Naive: z ~ N(μ, σ²) — cannot backpropagate through sampling (stochastic node)
Reparameterized: z = μ + σ * ε, where ε ~ N(0,1) — gradients flow through μ and σ
Implement both and show that naive breaks .backward()
Agent stops here. Explain:
- Why we can't backpropagate through a sampling operation (not a deterministic function)
- The trick: move the randomness to ε (a separate input), make z a DETERMINISTIC function of (μ, σ, ε)
- Why gradients now flow through μ and σ: they're just parameters in z = μ + σ * ε
- This is one of the most important tricks in modern deep learning
Wait for confirmation

Notebook 02 — Training (`02_train.ipynb`)

STOP 4 — VAE Architecture

Encoder:
  Flatten (28*28=784) → Linear(784, 400) → ReLU
  → Linear(400, latent_dim*2) split into → mu [B, latent_dim], log_var [B, latent_dim]

Reparameterize: z = mu + exp(0.5*log_var) * epsilon

Decoder:
  Linear(latent_dim, 400) → ReLU
  Linear(400, 784) → Sigmoid [output in (0,1) — pixel values]

Use latent_dim=20
Agent stops here. Explain:
- Why Sigmoid at decoder output: MNIST pixels in [0,1]
- Why latent_dim=20: enough to encode digit identity + style
- How to split encoder output into mu and log_var: mu, log_var = out.chunk(2, dim=1) or out[:, :ld] and out[:, ld:]
- What the 20-dimensional z represents: each dimension captures some aspect of digit variation
Wait for confirmation

STOP 5 — ELBO Loss Function

def elbo_loss(x, x_hat, mu, log_var, beta=1.0):
    # Reconstruction: binary cross entropy (pixels are in [0,1])
    recon = F.binary_cross_entropy(x_hat, x, reduction='sum')
    # KL divergence: push posterior N(mu, sigma) toward prior N(0,1)
    kl = -0.5 * torch.sum(1 + log_var - mu.pow(2) - log_var.exp())
    return (recon + beta * kl) / x.size(0)  # normalize by batch size

Agent stops here. Explain:
- What ELBO means: Evidence Lower BOund — maximizing ELBO ≈ maximizing likelihood
- The two terms:
  1. Reconstruction loss: AE objective — how well we reconstruct input
  2. KL divergence: regularizer — pushes z distribution toward standard Gaussian
- Why KL toward N(0,1): so we can sample from N(0,1) at generation time
- The KL formula: -0.5 * sum(1 + log_var - mu² - exp(log_var)) — derive this
- What β does (β-VAE): β>1 encourages more disentangled latent space
Wait for confirmation

STOP 6 — KL Annealing

Start with β=0, linearly increase to β=1 over first 20 epochs
Plot reconstruction loss and KL loss separately per epoch
Agent stops here.
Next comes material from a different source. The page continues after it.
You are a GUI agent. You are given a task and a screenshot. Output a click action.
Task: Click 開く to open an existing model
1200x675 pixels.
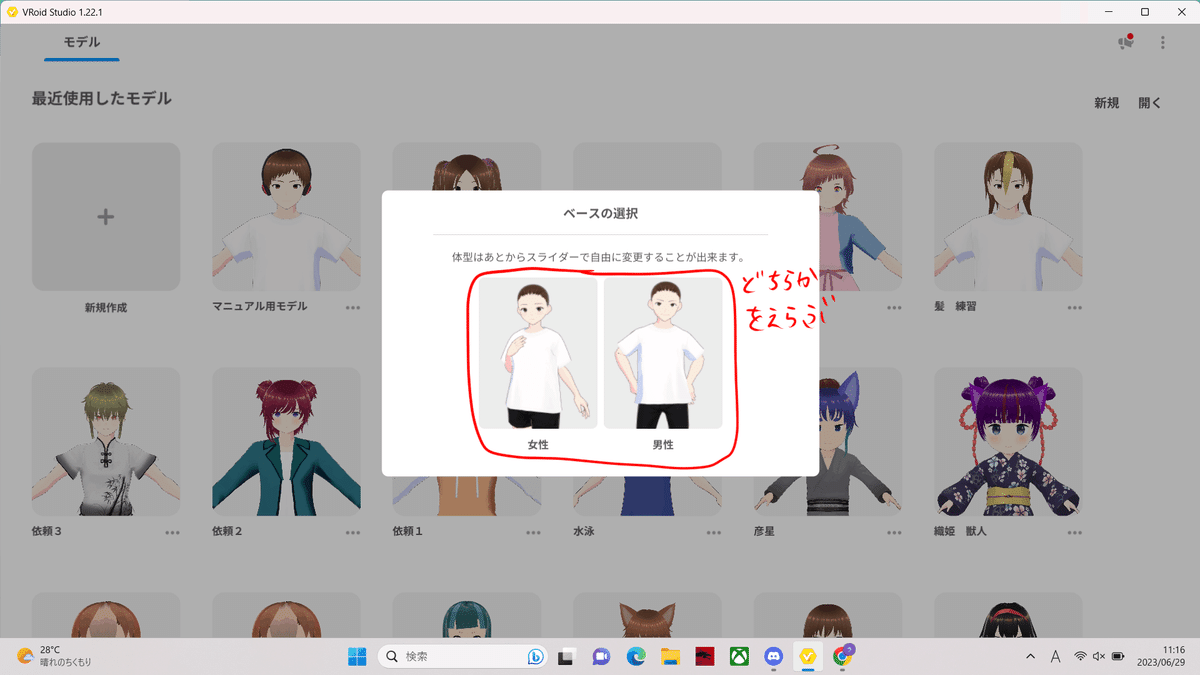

Explain:
- What KL annealing solves: "posterior collapse" — without annealing, KL often collapses to 0 early
- Posterior collapse: model ignores z and decoder learns to reconstruct without latent code
- Why starting with β=0 allows the model to learn reconstruction first
- How to detect posterior collapse: KL term goes to 0, mu and log_var stop changing
Wait for confirmation

STOP 7 — Training Loop

50 epochs, Adam lr=1e-3, batch_size=128
Track total ELBO, reconstruction term, KL term separately
Plot all three curves
Agent stops here. Explain:
- Why tracking reconstruction and KL separately is important (not just total loss)
- What healthy training looks like: KL increases gradually, reconstruction decreases
- What unhealthy training looks like: KL → 0 (collapse) or reconstruction doesn't decrease
Wait for confirmation

Notebook 03 — Latent Space Exploration (`03_latent_explore.ipynb`)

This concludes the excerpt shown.